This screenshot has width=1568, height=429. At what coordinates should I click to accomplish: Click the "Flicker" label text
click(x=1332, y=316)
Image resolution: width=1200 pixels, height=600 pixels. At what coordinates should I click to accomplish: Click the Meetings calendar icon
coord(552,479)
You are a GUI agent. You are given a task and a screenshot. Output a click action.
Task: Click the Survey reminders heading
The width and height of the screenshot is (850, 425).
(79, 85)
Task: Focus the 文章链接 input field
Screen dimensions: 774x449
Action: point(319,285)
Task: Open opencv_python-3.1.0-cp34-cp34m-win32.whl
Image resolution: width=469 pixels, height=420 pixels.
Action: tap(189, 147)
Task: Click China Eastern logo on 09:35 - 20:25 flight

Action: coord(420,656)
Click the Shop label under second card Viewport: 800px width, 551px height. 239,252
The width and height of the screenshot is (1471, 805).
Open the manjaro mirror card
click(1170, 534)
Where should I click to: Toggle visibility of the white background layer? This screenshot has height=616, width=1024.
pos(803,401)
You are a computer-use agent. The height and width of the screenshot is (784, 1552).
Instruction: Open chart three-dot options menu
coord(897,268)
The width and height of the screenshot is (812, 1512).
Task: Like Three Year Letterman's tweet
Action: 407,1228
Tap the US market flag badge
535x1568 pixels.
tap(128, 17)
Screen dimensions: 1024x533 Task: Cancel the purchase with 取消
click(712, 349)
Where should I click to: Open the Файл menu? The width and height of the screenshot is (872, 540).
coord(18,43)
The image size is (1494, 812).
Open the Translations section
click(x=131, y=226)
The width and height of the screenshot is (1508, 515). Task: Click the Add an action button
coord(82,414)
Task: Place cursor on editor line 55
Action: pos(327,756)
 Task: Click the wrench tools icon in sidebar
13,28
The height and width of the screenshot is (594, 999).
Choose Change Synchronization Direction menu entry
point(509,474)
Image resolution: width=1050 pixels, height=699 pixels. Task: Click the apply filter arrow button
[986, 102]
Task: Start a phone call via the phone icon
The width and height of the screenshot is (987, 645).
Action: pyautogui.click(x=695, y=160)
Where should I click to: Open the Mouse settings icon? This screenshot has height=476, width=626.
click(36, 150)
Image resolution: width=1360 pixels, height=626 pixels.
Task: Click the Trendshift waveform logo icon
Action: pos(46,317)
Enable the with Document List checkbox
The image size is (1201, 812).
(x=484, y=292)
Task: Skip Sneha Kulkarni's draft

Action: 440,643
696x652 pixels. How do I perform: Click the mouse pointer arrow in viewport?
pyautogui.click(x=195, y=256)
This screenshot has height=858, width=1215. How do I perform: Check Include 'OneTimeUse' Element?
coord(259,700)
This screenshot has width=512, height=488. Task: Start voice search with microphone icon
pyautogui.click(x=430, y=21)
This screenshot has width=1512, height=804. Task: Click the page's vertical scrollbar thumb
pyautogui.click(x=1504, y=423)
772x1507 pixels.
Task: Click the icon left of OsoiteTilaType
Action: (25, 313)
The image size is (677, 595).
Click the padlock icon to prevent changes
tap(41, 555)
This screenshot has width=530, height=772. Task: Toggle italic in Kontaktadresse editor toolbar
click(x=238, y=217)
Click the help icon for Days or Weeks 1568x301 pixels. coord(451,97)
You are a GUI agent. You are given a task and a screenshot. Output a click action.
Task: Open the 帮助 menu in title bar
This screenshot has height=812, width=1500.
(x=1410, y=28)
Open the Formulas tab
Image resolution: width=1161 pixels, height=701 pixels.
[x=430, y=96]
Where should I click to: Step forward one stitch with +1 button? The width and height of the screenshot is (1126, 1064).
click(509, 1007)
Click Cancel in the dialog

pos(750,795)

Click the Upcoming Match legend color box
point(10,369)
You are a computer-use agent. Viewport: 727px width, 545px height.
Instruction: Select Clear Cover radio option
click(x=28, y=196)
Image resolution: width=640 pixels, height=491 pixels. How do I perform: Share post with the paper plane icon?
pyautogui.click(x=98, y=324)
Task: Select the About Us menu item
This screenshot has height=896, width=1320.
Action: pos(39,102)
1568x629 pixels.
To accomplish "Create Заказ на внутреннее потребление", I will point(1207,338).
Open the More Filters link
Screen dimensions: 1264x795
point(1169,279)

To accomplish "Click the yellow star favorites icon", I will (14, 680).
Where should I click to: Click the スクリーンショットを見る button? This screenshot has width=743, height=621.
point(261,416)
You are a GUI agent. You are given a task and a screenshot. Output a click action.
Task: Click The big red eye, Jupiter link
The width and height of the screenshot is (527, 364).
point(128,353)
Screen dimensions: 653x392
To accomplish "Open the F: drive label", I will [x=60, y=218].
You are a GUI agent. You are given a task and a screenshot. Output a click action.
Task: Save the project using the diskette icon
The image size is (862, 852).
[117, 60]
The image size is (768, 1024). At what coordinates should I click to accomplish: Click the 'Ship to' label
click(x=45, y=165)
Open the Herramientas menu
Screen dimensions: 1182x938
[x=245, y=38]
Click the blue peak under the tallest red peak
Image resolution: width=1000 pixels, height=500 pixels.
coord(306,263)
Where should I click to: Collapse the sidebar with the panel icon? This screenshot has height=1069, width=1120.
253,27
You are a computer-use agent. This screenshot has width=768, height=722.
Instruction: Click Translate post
§
- [Problem description]: Set down each entry above again exactly as it reads.

- [Problem solution]:
This screenshot has width=1568, height=429. At what coordinates should I click to accomplish: Click the "Flicker" label text
click(x=1332, y=316)
Image resolution: width=1200 pixels, height=600 pixels. At what coordinates should I click to accomplish: Click the Meetings calendar icon
coord(552,479)
You are a GUI agent. You are given a task and a screenshot. Output a click action.
Task: Click the Survey reminders heading
The width and height of the screenshot is (850, 425).
(79, 85)
Task: Focus the 文章链接 input field
Screen dimensions: 774x449
Action: point(319,285)
Task: Open opencv_python-3.1.0-cp34-cp34m-win32.whl
Image resolution: width=469 pixels, height=420 pixels.
Action: tap(189, 147)
Task: Click China Eastern logo on 09:35 - 20:25 flight

Action: coord(420,656)
Click the Shop label under second card Viewport: 800px width, 551px height. 239,252
The width and height of the screenshot is (1471, 805).
Open the manjaro mirror card
click(1170, 534)
Where should I click to: Toggle visibility of the white background layer? This screenshot has height=616, width=1024.
pos(803,401)
You are a computer-use agent. The height and width of the screenshot is (784, 1552).
Instruction: Open chart three-dot options menu
coord(897,268)
The width and height of the screenshot is (812, 1512).
Task: Like Three Year Letterman's tweet
Action: 407,1228
Tap the US market flag badge
535x1568 pixels.
tap(128, 17)
Screen dimensions: 1024x533 Task: Cancel the purchase with 取消
click(712, 349)
Where should I click to: Open the Файл menu? The width and height of the screenshot is (872, 540).
coord(18,43)
The image size is (1494, 812).
Open the Translations section
click(x=131, y=226)
The width and height of the screenshot is (1508, 515). Task: Click the Add an action button
coord(82,414)
Task: Place cursor on editor line 55
Action: pos(327,756)
 Task: Click the wrench tools icon in sidebar
13,28
The height and width of the screenshot is (594, 999).
Choose Change Synchronization Direction menu entry
point(509,474)
Image resolution: width=1050 pixels, height=699 pixels. Task: Click the apply filter arrow button
[986, 102]
Task: Start a phone call via the phone icon
The width and height of the screenshot is (987, 645).
Action: pyautogui.click(x=695, y=160)
Where should I click to: Open the Mouse settings icon? This screenshot has height=476, width=626.
click(36, 150)
Image resolution: width=1360 pixels, height=626 pixels.
Task: Click the Trendshift waveform logo icon
Action: pos(46,317)
Enable the with Document List checkbox
The image size is (1201, 812).
(x=484, y=292)
Task: Skip Sneha Kulkarni's draft

Action: 440,643
696x652 pixels. How do I perform: Click the mouse pointer arrow in viewport?
pyautogui.click(x=195, y=256)
This screenshot has height=858, width=1215. How do I perform: Check Include 'OneTimeUse' Element?
coord(259,700)
This screenshot has width=512, height=488. Task: Start voice search with microphone icon
pyautogui.click(x=430, y=21)
This screenshot has width=1512, height=804. Task: Click the page's vertical scrollbar thumb
pyautogui.click(x=1504, y=423)
772x1507 pixels.
Task: Click the icon left of OsoiteTilaType
Action: (25, 313)
The image size is (677, 595).
Click the padlock icon to prevent changes
tap(41, 555)
This screenshot has width=530, height=772. Task: Toggle italic in Kontaktadresse editor toolbar
click(x=238, y=217)
Click the help icon for Days or Weeks 1568x301 pixels. coord(451,97)
You are a GUI agent. You are given a task and a screenshot. Output a click action.
Task: Open the 帮助 menu in title bar
This screenshot has height=812, width=1500.
(x=1410, y=28)
Open the Formulas tab
Image resolution: width=1161 pixels, height=701 pixels.
[x=430, y=96]
Where should I click to: Step forward one stitch with +1 button? The width and height of the screenshot is (1126, 1064).
click(509, 1007)
Click Cancel in the dialog

pos(750,795)

Click the Upcoming Match legend color box
point(10,369)
You are a computer-use agent. Viewport: 727px width, 545px height.
Instruction: Select Clear Cover radio option
click(x=28, y=196)
Image resolution: width=640 pixels, height=491 pixels. How do I perform: Share post with the paper plane icon?
pyautogui.click(x=98, y=324)
Task: Select the About Us menu item
This screenshot has height=896, width=1320.
Action: pos(39,102)
1568x629 pixels.
To accomplish "Create Заказ на внутреннее потребление", I will point(1207,338).
Open the More Filters link
Screen dimensions: 1264x795
point(1169,279)

To accomplish "Click the yellow star favorites icon", I will (14, 680).
Where should I click to: Click the スクリーンショットを見る button? This screenshot has width=743, height=621.
point(261,416)
You are a GUI agent. You are given a task and a screenshot. Output a click action.
Task: Click The big red eye, Jupiter link
The width and height of the screenshot is (527, 364).
point(128,353)
Screen dimensions: 653x392
To accomplish "Open the F: drive label", I will [x=60, y=218].
You are a GUI agent. You are given a task and a screenshot. Output a click action.
Task: Save the project using the diskette icon
The image size is (862, 852).
[117, 60]
The image size is (768, 1024). At what coordinates should I click to accomplish: Click the 'Ship to' label
click(x=45, y=165)
Open the Herramientas menu
Screen dimensions: 1182x938
[x=245, y=38]
Click the blue peak under the tallest red peak
Image resolution: width=1000 pixels, height=500 pixels.
coord(306,263)
Where should I click to: Collapse the sidebar with the panel icon? This screenshot has height=1069, width=1120.
253,27
You are a computer-use agent. This screenshot has width=768, height=722.
Instruction: Click Translate post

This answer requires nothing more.